The outcome of the recent General Election did little to create the strong and stable Government that Theresa May was looking to create when she chose to go to the country and seek a clear and larger mandate from the electorate.
Whilst the Tories have remained in power, they are now a minority Government and, whilst the general thrust of their policies will continue, their weakened position will necessitate greater compromise in policy and implementation.
Alongside this, negotiations have commenced as we move towards a separation from the European Union.
So what does this mean for the property market? Well, whilst uncertainty is never good for any market, there is still a basic need for people to live somewhere and, despite the distractions the underlying mechanics of the property market continue unabated.
Overall we have more demand than supply and need more accommodation across all tenures, owner occupied, private and socially rented.
Housebuilding has increased but only marginally and much greater numbers of new builds are required.

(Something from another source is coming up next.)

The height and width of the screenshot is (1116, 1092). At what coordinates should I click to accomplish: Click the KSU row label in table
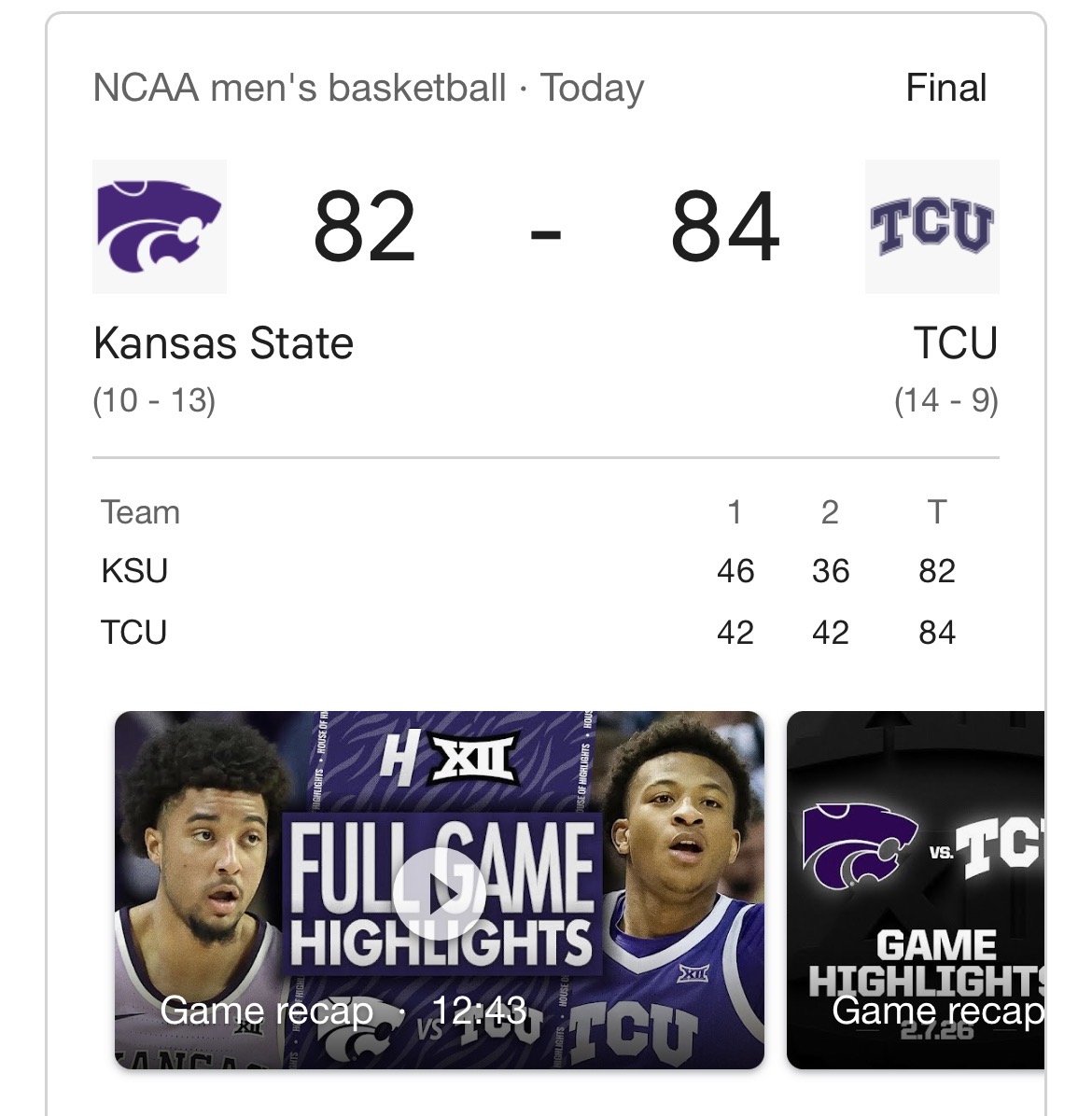click(134, 571)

The economy is showing clear signs of slowing growth wise, the pound is weaker against other major currencies and inflation is increasing. However, these are the proverbial double edged swords in that, whilst there are some negative connotations, there are also some positive, primarily in that we are able to more successfully export our goods and services and the stock market has remained at strong levels.
Whilst increasing inflation usually heralds an increase in interest rates, this is unlikely in the foreseeable futures as the inflationary pressures are largely due to costs not spending. Mortgage interest rates are therefore likely to remain at historic lows for a prolonged period and the availability of attractive fixed rates may entice people to move and secure their funding costs for the next few years.
Affordability is probably the overriding factor governing transactional volumes at the moment and both sellers and landlords need to be competitive in order to attract committed buyers and tenants who will make a purchase or renting decision.
The last few weeks have seen some signs of increasing levels of stock coming to the market and greater numbers of first time buyers purchasing, often with assistance from the bank of Mum and Dad.
Some excellent prices and rents are being achieved but usually only when the asking price is competitive enough to attract interest from multiple buyers and tenants. Auctions only work when there are at least two bidders and the second-hand market is similar in that competition greatly increases the chances of a successful transaction resulting.
All in all, the market is not flying but it is steady, demand remains strong with buyers and tenants being discerning in their choices.
There now looks to be nothing on the horizon to change things dramatically and therefore a period of greater stability will hopefully lead to an upturn in transactional volumes.